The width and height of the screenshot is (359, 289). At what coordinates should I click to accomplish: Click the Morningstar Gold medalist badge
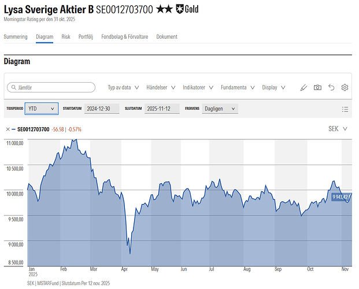pos(188,10)
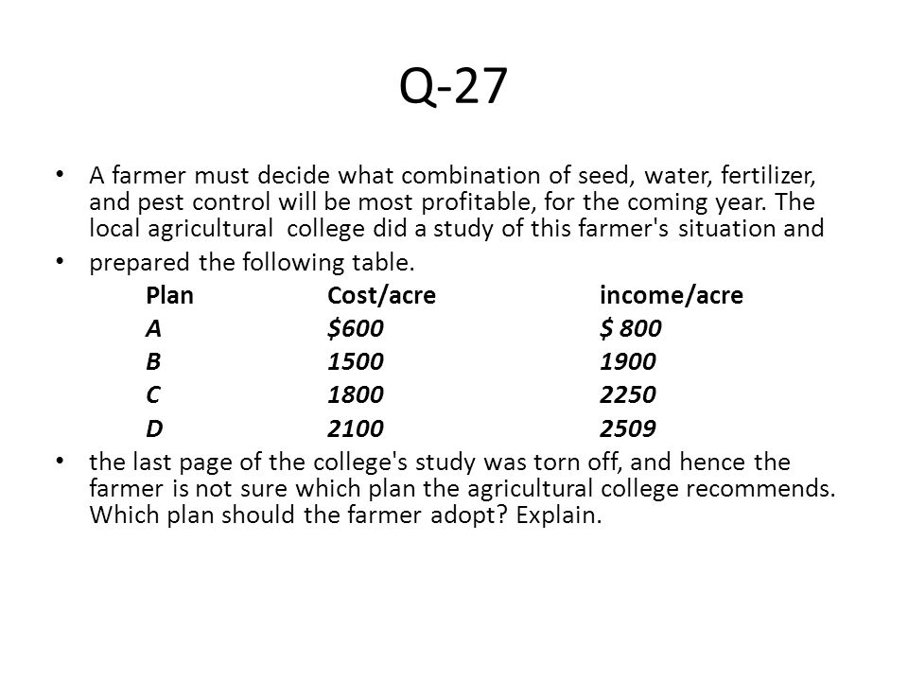Viewport: 908px width, 681px height.
Task: Click the Q-27 slide title
Action: (x=453, y=86)

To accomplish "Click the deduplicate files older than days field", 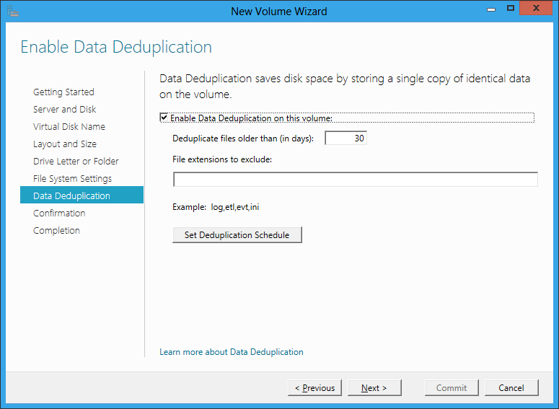I will (x=345, y=138).
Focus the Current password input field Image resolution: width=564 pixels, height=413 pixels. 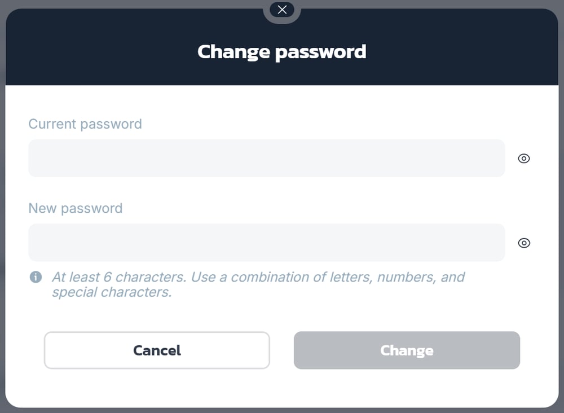[266, 159]
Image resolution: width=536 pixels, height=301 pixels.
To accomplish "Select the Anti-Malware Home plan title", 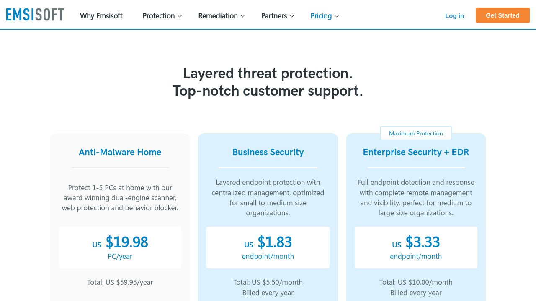I will [120, 152].
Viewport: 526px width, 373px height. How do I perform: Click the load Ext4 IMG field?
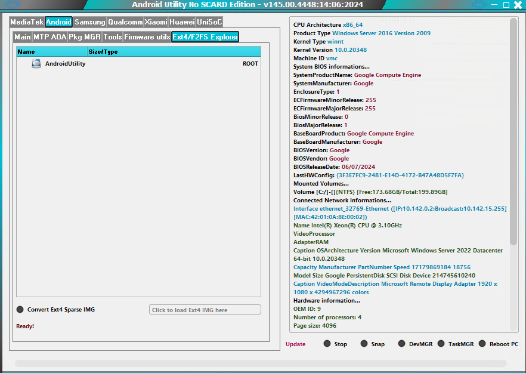(205, 310)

### What you have to do
Output, exactly and only: the line containing "Viewport: 526px width, 373px", the last line of the listing above, and every line in between. Leave the pictures out.

### Response below
Viewport: 526px width, 373px height. How do I perform: Click the load Ext4 IMG field?
(205, 310)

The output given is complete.